Kedua, kita baru saja menjalani liburan Natal dan Tahun Baru. Mobilitas masyarakat pasti tinggi saat liburan. Belajar dari gelombang kedua Covid-19 yang melanda Indonesia, melonjaknya kasus korona saat itu terjadi setelah kita menjalani liburan hari raya Idul Fitri. Mobilitas masyarakat yang tinggi saat mudik lebaran membuat lonjakan kasus tidak bisa dikendalikan. Berkacara dari pengalaman ini, liburan Natal dan Tahun juga berpotensi meningkatkan kasus positif korona. Dan hal ini baru dapat diamati satu atau dua bulan setelah liburan. Karena itu kewaspadaan terhadap gelombang ketiga korona perlu ditingkatkan.

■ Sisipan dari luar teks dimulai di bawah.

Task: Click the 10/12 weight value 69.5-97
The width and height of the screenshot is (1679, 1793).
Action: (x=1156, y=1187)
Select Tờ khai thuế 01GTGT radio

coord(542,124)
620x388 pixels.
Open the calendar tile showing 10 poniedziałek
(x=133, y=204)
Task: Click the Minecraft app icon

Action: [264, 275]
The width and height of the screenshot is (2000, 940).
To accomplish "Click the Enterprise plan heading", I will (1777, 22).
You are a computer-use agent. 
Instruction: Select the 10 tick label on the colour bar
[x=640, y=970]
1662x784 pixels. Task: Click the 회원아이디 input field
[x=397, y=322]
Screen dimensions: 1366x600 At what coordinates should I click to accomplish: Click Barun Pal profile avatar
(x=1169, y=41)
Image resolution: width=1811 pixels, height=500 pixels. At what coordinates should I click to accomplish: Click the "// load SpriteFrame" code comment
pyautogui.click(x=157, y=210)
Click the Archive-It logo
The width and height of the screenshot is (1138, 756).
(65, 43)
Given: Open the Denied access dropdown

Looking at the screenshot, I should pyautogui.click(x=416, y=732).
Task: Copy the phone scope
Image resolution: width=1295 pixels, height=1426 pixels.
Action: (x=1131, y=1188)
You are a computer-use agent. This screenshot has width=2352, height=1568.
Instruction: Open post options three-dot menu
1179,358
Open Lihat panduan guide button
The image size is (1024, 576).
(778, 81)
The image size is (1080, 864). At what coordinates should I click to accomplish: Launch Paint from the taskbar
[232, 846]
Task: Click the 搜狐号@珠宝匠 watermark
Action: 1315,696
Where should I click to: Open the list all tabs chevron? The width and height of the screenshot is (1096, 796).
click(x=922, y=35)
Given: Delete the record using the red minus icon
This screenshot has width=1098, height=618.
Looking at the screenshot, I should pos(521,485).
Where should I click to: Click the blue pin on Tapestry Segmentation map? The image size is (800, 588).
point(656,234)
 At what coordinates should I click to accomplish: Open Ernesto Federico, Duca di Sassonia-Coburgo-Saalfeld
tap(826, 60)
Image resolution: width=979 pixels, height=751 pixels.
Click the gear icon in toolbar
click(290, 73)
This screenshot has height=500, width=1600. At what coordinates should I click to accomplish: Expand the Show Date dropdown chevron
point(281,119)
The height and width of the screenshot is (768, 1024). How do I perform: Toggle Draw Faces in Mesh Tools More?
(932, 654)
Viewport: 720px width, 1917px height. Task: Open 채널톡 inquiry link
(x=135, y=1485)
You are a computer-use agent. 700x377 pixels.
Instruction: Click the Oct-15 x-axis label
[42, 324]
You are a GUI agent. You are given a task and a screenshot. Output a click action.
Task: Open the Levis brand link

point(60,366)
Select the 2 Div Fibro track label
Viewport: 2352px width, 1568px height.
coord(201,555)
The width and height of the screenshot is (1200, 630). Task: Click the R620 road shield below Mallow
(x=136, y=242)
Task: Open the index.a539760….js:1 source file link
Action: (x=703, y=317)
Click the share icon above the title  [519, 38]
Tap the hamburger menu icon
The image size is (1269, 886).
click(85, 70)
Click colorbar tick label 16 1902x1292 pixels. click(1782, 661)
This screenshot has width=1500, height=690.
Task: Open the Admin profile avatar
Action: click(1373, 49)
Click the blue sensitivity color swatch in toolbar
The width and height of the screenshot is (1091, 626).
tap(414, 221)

Pembelajaran tatap muka normal yang dibayangi kecemasan menyebarnya virus korona di lingkungan sekolah kini mulai mendekati kenyataan. Pembelajaran tatap muka normal belum sebulan dijalankan, kluster sekolah bermunculan di sejumlah daerah. Di DKI Jakarta, misalnya, berdasarkan data per 22 Januari 2022, kasus positif Covid-19 kluster sekolah terdiri dari 120, 9 guru, dan 6 tenaga kependidikan. Dampak adanya kluster sekolah, 90 sekolah di Jakarta telah menutup pembelajaran tatap muka 100 persen (detik.com, 26/01/2022). Daerah lain juga melaporkan bertambahnya jumlah kluster sekolah seperti Surakarta, Depok, Bogor, Bekasi, Solo, Yogjakarta.
Seiring dengan itu kasus positif korona dengan varian baru omicron kian merebak. Lonjakan kasus korona setiap hari semakin meningkat. Sejak tanggal 15 Januari 2022 kasus positif per hari menembus angka 1000. Walau dalam dua hari setelahnya kasus positif di bawah angka 1000 (16 Januari 2022 ada 855 kasus; 17 Januari 2022 ada 772 kasus), pada 18 Januari 2022 hingga kini peningkatan kasus selalu di atas angka ribuan. Data per tanggal 16 Pebruari 2022, terdapat penambahan 64.718 kasus, sehingga totalnya menjadi 4.966.046 kasus. Pasien yang sembuh sebanyak 25.386, sehingga total kasus sembuh 4.375.234. Sejauh ini kasus meninggal 145.622. Sehingga kasus aktif adalah 445.190.
Di tengah lonjakan kasus korona ini, keputusan pembelajaran tatap muka 100 persen perlu ditimbang kembali. Di masa pandemi Covid-19 proteksi terhadap keselamatan warga sekolah harus diutamakan. Semua kita harus berupaya melindungan diri dari serangan corona. Keselamatan diri adalah di atas segalanya.